- Claudia Woods, former CEO at Uber, will lead the new operation;
- SoftBank Latin America Fund now has the exclusive right to operate the WeWork brand in Argentina, Brazil, Chile, Colombia, and Mexico;
- Uber said a succession plan is already underway and new leadership for Uber in Brazil will be announced soon.
SoftBank will take over WeWork‘s Latin American operation and Uber‘s CEO in Brazil, Claudia Woods, will lead the new operation. Through the new joint venture, SoftBank Latin America Fund now has the exclusive right to operate the WeWork brand in Argentina, Brazil, Chile, Colombia, and Mexico.
“As WeWork continues to optimize its business around the world, working with a local partner in the Latin America region positions the company toward continued and sustainable growth in the region,” the office-sharing startup said in a press release.
But why did SoftBank decide to make a joint venture with a company that provides office-sharing amid a pandemic where social distancing is key? While the pandemic was one of those moments where people didn’t know what the future would bring, and how people would go back to work, SoftBank’s new joint venture bet is on the other side of COVID, as a SoftBank’s spokesman told LABS.
“We see demand for flexible space as one of the many megatrends fueled by the aftermath of COVID. Partnering with WeWork is a great opportunity to invest in that trend, and we can bring our existing ecosystem to bear to help grow the business. Recently it was announced that 50% of US-adults are vaccinated and many companies are looking at the future of workspace. WeWork is a real option for companies who are looking for a hybrid model,” he said.
The company started to have pre-COVID occupancy levels in the U.S, and SoftBank believes that this trend will continue in many parts of the world, including Latin America.
For WeWork, it’s not like a joint venture is a brand new thing. In 2017, the company started thinking about partnerships and joint ventures in other parts of the world. It wanted to find a local partner with expertise in the local market. That’s when it made its first joint venture in Japan. Last year, WeWork expanded and created a joint venture in China and India.
According to SoftBank’s spokesman, as the fund moved forward on a joint venture, it wanted to bring in even more expertise in the local market; that’s where Claudia Woods comes in. In a statement to LABS, Uber said a succession plan is already underway, and new leadership for Uber in Brazil will be announced soon. Woods has been Uber’s general director in Brazil for two years and also serves on the boards of AmBev and Oi.
With the changes, Claudio Hidalgo, current head of WeWork in Latin America, will remain at the board, becoming Chief Operating Officer (COO) of the new operation. Also, Michel Combes, president of SoftBank Group International, will be the chairman of WeWork’s board in the region.
WeWork’s first business unit in Latin America was opened in Mexico City in 2016. Five years later, the company has expanded its reach to more than 90 units in 18 cities, offering flexible workspace solutions to more than 60,000 members.
WeWork was hit hard at the beginning of the pandemic when it had to close its co-working offices.
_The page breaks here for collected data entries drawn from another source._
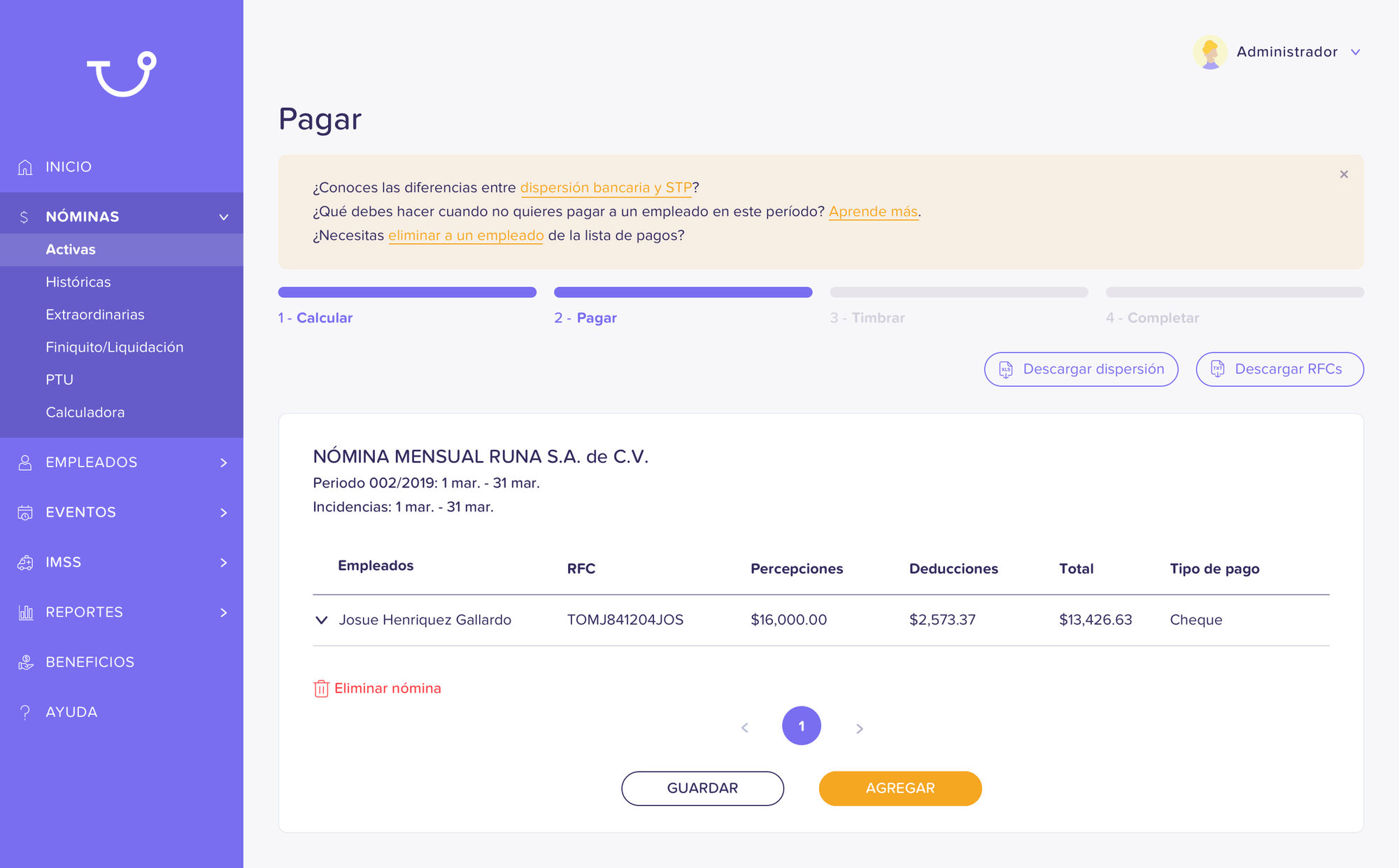Screen dimensions: 1399x868
Task: Dismiss the info banner with the X
Action: coord(1344,174)
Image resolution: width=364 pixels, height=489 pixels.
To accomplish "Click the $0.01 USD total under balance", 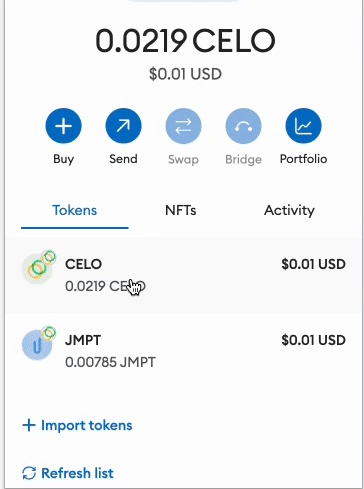I will tap(185, 74).
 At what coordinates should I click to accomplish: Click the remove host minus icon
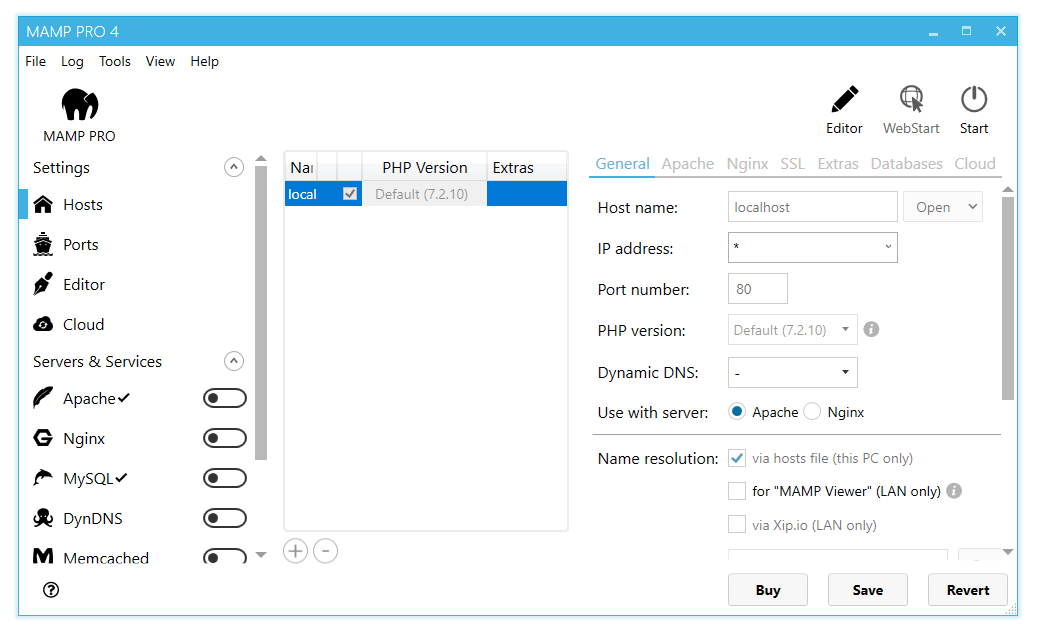[325, 551]
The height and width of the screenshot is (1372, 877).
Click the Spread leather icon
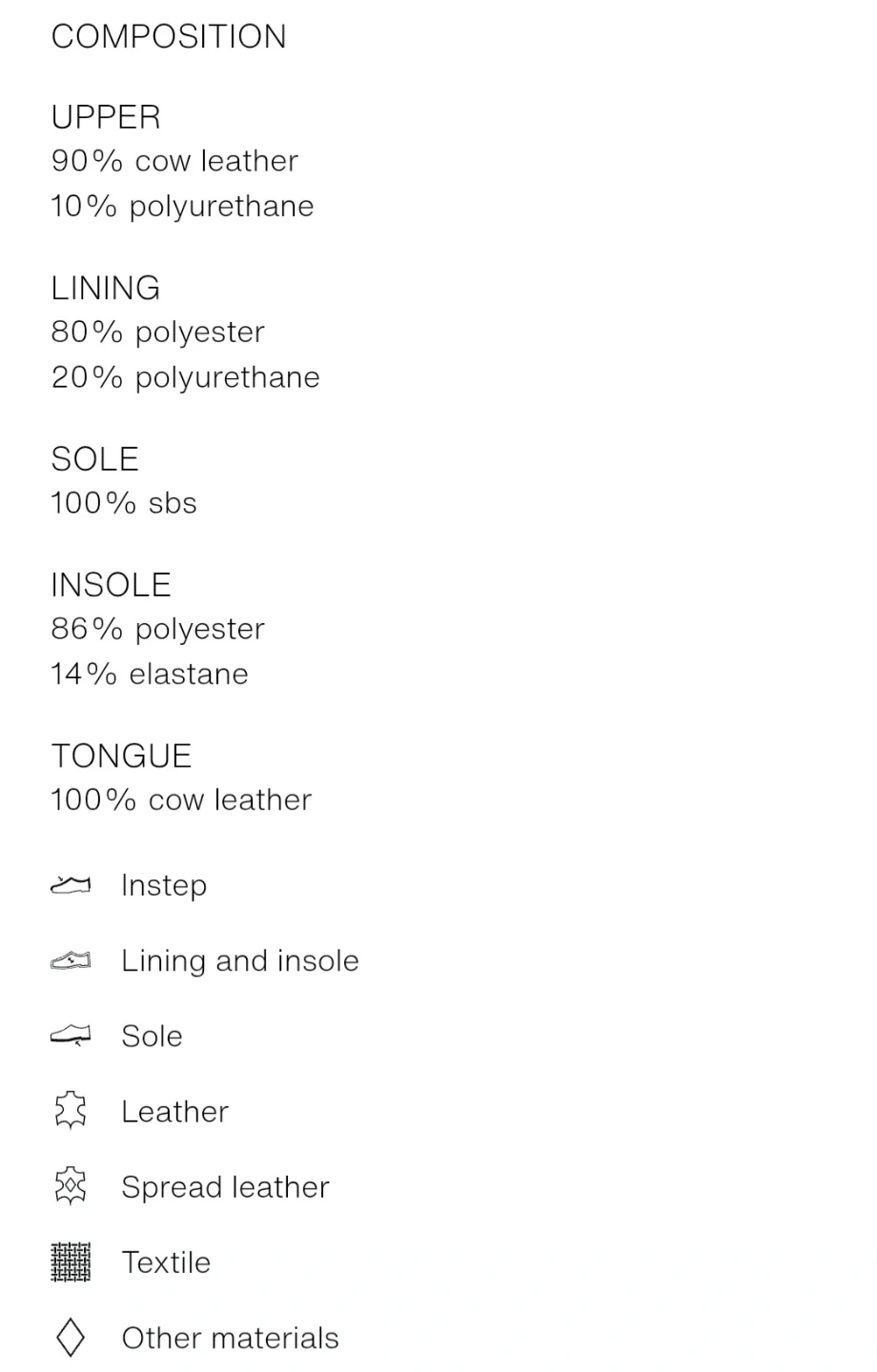coord(70,1187)
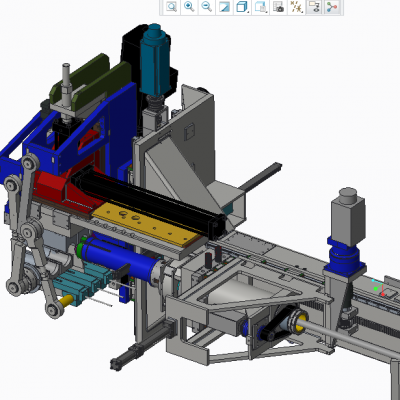The height and width of the screenshot is (400, 400).
Task: Open the Display Style cube menu
Action: [x=242, y=7]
That’s when SoftBank reached out to help the company through its financial difficulties and became the startup’s largest shareholder.
Recently SoftBank announced that its CEO Masayoshi Son, and executives Ron Fisher and Simon Segars would be leaving their positions on the Japanese conglomerate’s board. Fisher was the architect of SoftBank’s “disastrous” bet on WeWork.
But according to WeWork, over the past four months, the Latin American market has seen “double-digit growth” in shared office occupancy, reaching nearly 50%, as companies in the region adopt flexible work solutions.
In Q1 2021, WeWork reported sequential month-over-month membership growth globally and said it achieved positive net sales and positive net membership gains for the first time since February 2020.
WeWork also said it continues to see sales strength extend into April and May, but reported a net loss of $2.06 billion in the first quarter due to restructuring expenses as it prepares to go public through a SPAC.
SoftBank Latin America fund: the region’s main mother lode of VC investments
Paulo Passoni, managing partner at SoftBank Latin America Fund, recently made a statement saying he believes that the amount of capital invested in Latam VC/growth equity companies will eventually reach $20 to 30 billion per year 10 years from now.
SoftBank’s spokesman told LABS that many smart entrepreneurs in Latin America only needed financial support. “We started this two years ago and we are still in the early stages but we are here to stay for a long time,” said the spokesman.